4.6. TBARS Assay

The TBARS assay was performed according to the method previously reported by Kikugawa [50], with some modifications. This was carried out to measure lipid peroxidation in the liver tissues. First, the TBARS reaction mixture was made by adding the following solutions to one bottle: 2 mL of 5.2% sodium dodecyl sulfate (SDS) in Milli-Q water, 15 mL of a 0.8% solution of thiobarbituric acid (TBA) in Milli-Q Water, 19.125 mL of Milli-Q water alone, 500 µL of a 0.8% solution of butylated hydroxytoluene (BHT) in glacial acetic acid, and 8 mL of a 0.1 M acetate buffer (pH 3.5). The total volume of the mixture was then 42.75 mL. After that, the TBARS mixture and liver tissues were mixed at a ratio of 9:1 (TBARS mixture µL:liver mg) in a micro-tube, and the tissues were homogenized under a bead crusher with zirconia beads.
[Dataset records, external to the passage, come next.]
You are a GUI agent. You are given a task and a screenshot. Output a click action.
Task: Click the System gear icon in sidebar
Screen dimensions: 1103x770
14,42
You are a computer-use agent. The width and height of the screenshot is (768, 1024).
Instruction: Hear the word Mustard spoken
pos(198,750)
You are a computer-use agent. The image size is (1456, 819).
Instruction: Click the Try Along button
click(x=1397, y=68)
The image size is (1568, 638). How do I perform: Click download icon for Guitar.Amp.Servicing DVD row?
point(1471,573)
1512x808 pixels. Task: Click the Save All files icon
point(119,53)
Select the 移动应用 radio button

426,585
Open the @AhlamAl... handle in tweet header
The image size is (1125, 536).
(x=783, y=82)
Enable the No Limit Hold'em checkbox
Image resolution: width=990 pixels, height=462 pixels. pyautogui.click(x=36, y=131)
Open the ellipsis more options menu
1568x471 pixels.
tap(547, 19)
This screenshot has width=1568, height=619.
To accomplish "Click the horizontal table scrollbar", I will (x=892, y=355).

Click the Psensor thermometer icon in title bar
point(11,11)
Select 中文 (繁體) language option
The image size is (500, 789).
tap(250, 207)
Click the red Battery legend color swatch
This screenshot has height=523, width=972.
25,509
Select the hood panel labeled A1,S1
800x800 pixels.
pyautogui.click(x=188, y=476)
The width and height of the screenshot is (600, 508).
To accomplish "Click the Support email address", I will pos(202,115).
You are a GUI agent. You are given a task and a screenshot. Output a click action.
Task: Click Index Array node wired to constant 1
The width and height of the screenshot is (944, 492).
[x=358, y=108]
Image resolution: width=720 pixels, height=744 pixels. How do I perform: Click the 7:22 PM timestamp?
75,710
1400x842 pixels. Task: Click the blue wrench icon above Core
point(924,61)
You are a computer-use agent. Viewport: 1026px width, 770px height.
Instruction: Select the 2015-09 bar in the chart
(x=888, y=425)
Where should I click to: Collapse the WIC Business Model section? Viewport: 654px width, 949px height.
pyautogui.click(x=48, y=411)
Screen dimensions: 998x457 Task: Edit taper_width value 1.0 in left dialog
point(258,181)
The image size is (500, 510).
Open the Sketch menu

We transferred 500 µL of the homogenate to a new micro-tube, and the samples were incubated at 4 °C for one hour, followed by incubation at 95 °C for 1 h. After cooling the samples to room temperature, 500 μL of 15:1 v/v 1-butanol and pyridine was added to the chilled tubes, after which they were shaken. The mixtures were centrifuged at 3000 rpm for 10 min at 4 °C. The fluorescence of the supernatant was measured at 540 nm excitation and 590 nm emission. The TBARS concentrations (nmol/mL) were calculated from a regression equation plotted with a 1,1,3,3-tetraethoxypropane standard (200 to 0.4 nmol/mL). Finally, the quantified values were converted to TBARS nmol/g liver. This assay was conducted in duplicate measurements.